* _Supplied material_:
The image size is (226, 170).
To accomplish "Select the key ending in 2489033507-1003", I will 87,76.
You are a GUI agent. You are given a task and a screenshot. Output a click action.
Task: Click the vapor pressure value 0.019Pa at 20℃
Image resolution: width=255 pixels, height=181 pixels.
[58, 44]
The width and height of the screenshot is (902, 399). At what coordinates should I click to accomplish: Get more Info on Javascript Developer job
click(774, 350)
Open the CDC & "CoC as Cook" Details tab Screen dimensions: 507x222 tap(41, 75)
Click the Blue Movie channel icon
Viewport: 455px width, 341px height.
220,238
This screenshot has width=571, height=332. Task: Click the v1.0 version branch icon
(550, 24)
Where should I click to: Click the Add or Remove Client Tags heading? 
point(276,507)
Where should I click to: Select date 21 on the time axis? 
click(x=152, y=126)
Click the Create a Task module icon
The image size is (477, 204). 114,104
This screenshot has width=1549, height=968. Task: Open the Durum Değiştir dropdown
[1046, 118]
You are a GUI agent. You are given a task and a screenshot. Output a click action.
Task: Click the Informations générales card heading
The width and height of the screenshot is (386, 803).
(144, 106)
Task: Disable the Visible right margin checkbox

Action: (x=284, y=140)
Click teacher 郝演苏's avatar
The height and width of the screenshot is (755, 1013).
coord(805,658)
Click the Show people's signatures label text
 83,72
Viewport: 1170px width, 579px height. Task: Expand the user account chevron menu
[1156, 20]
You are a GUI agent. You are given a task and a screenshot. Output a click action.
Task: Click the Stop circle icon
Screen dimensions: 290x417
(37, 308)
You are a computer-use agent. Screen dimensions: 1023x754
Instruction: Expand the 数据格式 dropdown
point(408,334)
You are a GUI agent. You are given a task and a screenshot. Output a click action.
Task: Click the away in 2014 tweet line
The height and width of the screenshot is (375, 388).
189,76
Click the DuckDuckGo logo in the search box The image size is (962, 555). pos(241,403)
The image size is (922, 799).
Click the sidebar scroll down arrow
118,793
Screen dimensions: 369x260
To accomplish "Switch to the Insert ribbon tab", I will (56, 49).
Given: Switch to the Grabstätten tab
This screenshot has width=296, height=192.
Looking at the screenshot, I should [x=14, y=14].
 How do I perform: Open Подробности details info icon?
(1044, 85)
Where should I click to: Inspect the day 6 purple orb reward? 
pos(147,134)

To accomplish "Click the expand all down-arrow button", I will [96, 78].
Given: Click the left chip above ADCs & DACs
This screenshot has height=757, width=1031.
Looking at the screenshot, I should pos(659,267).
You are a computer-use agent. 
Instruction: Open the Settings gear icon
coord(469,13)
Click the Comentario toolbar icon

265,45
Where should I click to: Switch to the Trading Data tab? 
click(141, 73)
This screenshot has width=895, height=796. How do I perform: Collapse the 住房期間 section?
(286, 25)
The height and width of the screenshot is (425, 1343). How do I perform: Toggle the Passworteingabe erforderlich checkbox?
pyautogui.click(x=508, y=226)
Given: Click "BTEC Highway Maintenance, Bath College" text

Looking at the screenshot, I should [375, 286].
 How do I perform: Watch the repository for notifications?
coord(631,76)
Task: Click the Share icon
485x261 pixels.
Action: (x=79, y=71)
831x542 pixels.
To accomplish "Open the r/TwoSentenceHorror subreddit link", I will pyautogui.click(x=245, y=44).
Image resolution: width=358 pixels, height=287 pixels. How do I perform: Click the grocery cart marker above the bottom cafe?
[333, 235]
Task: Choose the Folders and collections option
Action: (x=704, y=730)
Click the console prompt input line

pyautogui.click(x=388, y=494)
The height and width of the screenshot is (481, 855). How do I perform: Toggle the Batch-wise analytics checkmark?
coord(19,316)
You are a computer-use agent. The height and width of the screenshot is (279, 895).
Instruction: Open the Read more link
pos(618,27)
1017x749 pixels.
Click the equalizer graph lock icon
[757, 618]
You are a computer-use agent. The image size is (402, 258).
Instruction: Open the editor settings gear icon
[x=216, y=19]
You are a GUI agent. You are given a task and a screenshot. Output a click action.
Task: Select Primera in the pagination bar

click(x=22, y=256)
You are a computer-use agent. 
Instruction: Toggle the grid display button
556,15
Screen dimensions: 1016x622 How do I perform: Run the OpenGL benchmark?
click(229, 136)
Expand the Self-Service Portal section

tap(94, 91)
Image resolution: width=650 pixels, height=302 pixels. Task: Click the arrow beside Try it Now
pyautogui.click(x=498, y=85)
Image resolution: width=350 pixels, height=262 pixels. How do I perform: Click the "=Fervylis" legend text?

* _Requirement_: The reply should restate the records above in full, character for character.

* _Task solution_:
The image size is (226, 170).
To accomplish "Select the key ending in 2489033507-1003", I will 87,76.
You are a GUI agent. You are given a task and a screenshot. Output a click action.
Task: Click the vapor pressure value 0.019Pa at 20℃
Image resolution: width=255 pixels, height=181 pixels.
[58, 44]
The width and height of the screenshot is (902, 399). At what coordinates should I click to accomplish: Get more Info on Javascript Developer job
click(774, 350)
Open the CDC & "CoC as Cook" Details tab Screen dimensions: 507x222 tap(41, 75)
Click the Blue Movie channel icon
Viewport: 455px width, 341px height.
220,238
This screenshot has width=571, height=332. Task: Click the v1.0 version branch icon
(550, 24)
Where should I click to: Click the Add or Remove Client Tags heading? 
point(276,507)
Where should I click to: Select date 21 on the time axis? 
click(x=152, y=126)
Click the Create a Task module icon
The image size is (477, 204). 114,104
This screenshot has width=1549, height=968. Task: Open the Durum Değiştir dropdown
[1046, 118]
You are a GUI agent. You are given a task and a screenshot. Output a click action.
Task: Click the Informations générales card heading
The width and height of the screenshot is (386, 803).
(144, 106)
Task: Disable the Visible right margin checkbox

Action: (x=284, y=140)
Click teacher 郝演苏's avatar
The height and width of the screenshot is (755, 1013).
coord(805,658)
Click the Show people's signatures label text
 83,72
Viewport: 1170px width, 579px height. Task: Expand the user account chevron menu
[1156, 20]
You are a GUI agent. You are given a task and a screenshot. Output a click action.
Task: Click the Stop circle icon
Screen dimensions: 290x417
(37, 308)
You are a computer-use agent. Screen dimensions: 1023x754
Instruction: Expand the 数据格式 dropdown
point(408,334)
You are a GUI agent. You are given a task and a screenshot. Output a click action.
Task: Click the away in 2014 tweet line
The height and width of the screenshot is (375, 388).
189,76
Click the DuckDuckGo logo in the search box The image size is (962, 555). pos(241,403)
The image size is (922, 799).
Click the sidebar scroll down arrow
118,793
Screen dimensions: 369x260
To accomplish "Switch to the Insert ribbon tab", I will (56, 49).
Given: Switch to the Grabstätten tab
This screenshot has width=296, height=192.
Looking at the screenshot, I should [x=14, y=14].
 How do I perform: Open Подробности details info icon?
(1044, 85)
Where should I click to: Inspect the day 6 purple orb reward? 
pos(147,134)

To accomplish "Click the expand all down-arrow button", I will [96, 78].
Given: Click the left chip above ADCs & DACs
This screenshot has height=757, width=1031.
Looking at the screenshot, I should pos(659,267).
You are a computer-use agent. 
Instruction: Open the Settings gear icon
coord(469,13)
Click the Comentario toolbar icon

265,45
Where should I click to: Switch to the Trading Data tab? 
click(141, 73)
This screenshot has width=895, height=796. How do I perform: Collapse the 住房期間 section?
(286, 25)
The height and width of the screenshot is (425, 1343). How do I perform: Toggle the Passworteingabe erforderlich checkbox?
pyautogui.click(x=508, y=226)
Given: Click "BTEC Highway Maintenance, Bath College" text

Looking at the screenshot, I should [375, 286].
 How do I perform: Watch the repository for notifications?
coord(631,76)
Task: Click the Share icon
485x261 pixels.
Action: (x=79, y=71)
831x542 pixels.
To accomplish "Open the r/TwoSentenceHorror subreddit link", I will pyautogui.click(x=245, y=44).
Image resolution: width=358 pixels, height=287 pixels. How do I perform: Click the grocery cart marker above the bottom cafe?
[333, 235]
Task: Choose the Folders and collections option
Action: (x=704, y=730)
Click the console prompt input line

pyautogui.click(x=388, y=494)
The height and width of the screenshot is (481, 855). How do I perform: Toggle the Batch-wise analytics checkmark?
coord(19,316)
You are a computer-use agent. The height and width of the screenshot is (279, 895).
Instruction: Open the Read more link
pos(618,27)
1017x749 pixels.
Click the equalizer graph lock icon
[757, 618]
You are a computer-use agent. The image size is (402, 258).
Instruction: Open the editor settings gear icon
[x=216, y=19]
You are a GUI agent. You are given a task and a screenshot. Output a click action.
Task: Select Primera in the pagination bar

click(x=22, y=256)
You are a computer-use agent. 
Instruction: Toggle the grid display button
556,15
Screen dimensions: 1016x622 How do I perform: Run the OpenGL benchmark?
click(229, 136)
Expand the Self-Service Portal section

tap(94, 91)
Image resolution: width=650 pixels, height=302 pixels. Task: Click the arrow beside Try it Now
pyautogui.click(x=498, y=85)
Image resolution: width=350 pixels, height=262 pixels. How do I perform: Click the "=Fervylis" legend text?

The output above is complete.